I recently found a different way. The caregiving after-effects can run long and deep. Just when you think you've got it neatly tucked away, it whirls back up like a tornado. Perhaps it's the 7th anniversary of mom passing, approaching along with the recent (and somewhat unpleasant) dealings of my brother's estate when he passed late last year. Perhaps, it's those little, tiny emotions that are tucked neatly in the back of my psyche that, even though I continue my practices, were still knocking. None of this was ruining my life, days, or decisions, but it was a constant, subtle, poke or prickle.
What if I challenged you to try something new today? Disrupt the cycle. Pay extra attention to the tiny details: the flowers popping up seemingly out of nowhere, a smile on a child's face, the older man giving his wife a smooch. Noticing those simple moments can slow your racing heart and mind by creating a positive shift.

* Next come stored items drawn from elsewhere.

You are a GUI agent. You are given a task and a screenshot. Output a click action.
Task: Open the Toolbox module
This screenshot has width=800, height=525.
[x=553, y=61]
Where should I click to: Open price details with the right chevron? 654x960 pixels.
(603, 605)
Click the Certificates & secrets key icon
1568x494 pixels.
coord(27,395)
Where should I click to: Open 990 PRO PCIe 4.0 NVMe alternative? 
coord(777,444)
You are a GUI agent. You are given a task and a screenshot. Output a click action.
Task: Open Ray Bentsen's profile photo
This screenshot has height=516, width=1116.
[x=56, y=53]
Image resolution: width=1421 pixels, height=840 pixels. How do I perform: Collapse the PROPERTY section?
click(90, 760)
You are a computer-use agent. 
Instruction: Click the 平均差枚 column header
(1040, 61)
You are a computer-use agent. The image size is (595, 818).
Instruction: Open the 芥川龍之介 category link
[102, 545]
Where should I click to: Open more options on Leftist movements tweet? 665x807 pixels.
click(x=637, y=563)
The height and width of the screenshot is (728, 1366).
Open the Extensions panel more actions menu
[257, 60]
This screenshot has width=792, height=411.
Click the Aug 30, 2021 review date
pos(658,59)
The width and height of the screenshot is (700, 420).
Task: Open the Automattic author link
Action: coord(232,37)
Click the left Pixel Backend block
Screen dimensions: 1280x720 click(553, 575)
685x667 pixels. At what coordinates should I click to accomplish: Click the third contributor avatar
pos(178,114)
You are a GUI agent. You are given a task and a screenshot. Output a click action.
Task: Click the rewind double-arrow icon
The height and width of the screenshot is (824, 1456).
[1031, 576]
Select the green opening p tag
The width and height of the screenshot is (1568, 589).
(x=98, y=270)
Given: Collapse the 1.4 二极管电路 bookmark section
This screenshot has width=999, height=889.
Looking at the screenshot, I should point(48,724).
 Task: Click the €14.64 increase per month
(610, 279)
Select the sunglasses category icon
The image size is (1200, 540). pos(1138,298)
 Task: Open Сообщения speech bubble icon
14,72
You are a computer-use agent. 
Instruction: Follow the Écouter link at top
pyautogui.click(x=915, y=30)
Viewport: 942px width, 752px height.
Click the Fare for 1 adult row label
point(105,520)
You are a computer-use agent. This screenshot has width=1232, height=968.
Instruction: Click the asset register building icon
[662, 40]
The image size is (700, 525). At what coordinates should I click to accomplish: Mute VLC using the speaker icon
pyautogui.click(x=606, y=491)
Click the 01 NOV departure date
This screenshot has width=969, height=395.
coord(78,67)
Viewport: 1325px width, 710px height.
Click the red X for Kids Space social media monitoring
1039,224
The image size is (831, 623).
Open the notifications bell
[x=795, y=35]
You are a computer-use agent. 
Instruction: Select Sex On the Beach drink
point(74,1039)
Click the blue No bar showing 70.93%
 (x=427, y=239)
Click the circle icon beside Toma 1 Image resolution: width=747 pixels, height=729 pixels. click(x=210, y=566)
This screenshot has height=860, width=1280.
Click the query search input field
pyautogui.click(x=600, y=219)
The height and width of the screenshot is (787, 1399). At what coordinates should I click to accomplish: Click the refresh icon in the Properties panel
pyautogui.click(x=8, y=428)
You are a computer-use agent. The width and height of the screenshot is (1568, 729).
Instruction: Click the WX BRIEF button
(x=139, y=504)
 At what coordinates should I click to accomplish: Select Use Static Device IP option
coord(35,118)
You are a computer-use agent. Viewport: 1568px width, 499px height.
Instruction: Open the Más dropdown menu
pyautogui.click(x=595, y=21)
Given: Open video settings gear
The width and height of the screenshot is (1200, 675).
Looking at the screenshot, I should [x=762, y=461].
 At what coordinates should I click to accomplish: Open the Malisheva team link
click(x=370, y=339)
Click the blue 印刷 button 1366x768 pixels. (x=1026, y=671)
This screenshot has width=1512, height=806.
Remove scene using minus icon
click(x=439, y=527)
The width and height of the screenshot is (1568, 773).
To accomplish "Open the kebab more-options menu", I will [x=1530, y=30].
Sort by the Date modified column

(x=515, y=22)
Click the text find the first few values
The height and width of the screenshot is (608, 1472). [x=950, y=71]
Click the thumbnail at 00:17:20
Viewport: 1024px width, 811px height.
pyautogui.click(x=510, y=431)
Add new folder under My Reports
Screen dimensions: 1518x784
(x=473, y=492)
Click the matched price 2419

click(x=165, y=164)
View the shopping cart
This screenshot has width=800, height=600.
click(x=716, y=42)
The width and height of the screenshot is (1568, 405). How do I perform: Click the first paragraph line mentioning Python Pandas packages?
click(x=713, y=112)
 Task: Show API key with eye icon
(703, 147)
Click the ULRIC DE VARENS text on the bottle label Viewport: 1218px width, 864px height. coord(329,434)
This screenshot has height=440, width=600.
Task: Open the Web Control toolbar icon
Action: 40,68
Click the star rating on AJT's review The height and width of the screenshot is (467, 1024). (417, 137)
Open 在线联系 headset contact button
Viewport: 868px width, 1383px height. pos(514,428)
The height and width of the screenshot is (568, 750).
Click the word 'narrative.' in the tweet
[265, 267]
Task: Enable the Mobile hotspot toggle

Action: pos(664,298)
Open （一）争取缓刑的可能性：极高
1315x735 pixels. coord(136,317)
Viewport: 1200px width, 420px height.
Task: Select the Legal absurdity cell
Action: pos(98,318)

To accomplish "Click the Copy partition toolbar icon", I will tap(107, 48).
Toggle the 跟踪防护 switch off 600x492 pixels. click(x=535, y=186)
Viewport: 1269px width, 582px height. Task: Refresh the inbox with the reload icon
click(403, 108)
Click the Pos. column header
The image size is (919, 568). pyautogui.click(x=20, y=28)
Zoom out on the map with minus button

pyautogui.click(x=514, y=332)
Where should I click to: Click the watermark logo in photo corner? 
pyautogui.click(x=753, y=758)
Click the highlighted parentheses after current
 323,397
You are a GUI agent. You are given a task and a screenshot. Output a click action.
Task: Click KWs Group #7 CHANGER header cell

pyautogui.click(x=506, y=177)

The holidays are upon us, which adds yet another layer of responsibilities. Whether it's baking cookies or coordinating a gift for your mom from the family, this time of year has its own pressure. Or perhaps it's navigating the grief of a loved one no longer with you. All of this can have an additional impact this time of year. Speaking to a friend about this recently, we referred to this as "emotional whiplash." You might feel emotions and deep-seated feelings that others won't understand, side by side with the demands of what needs to be done.
All of this can chip away at your emotions over time. The emotional outcome might be feelings of failure, worthlessness, hopelessness, or any other emotion. Perhaps your head ends up filled with thoughts like, "I'll never be able to…" or "If only I had…." It's understandable. All of it. And the things your mind keeps chattering at you only serve to distract and exhaust you.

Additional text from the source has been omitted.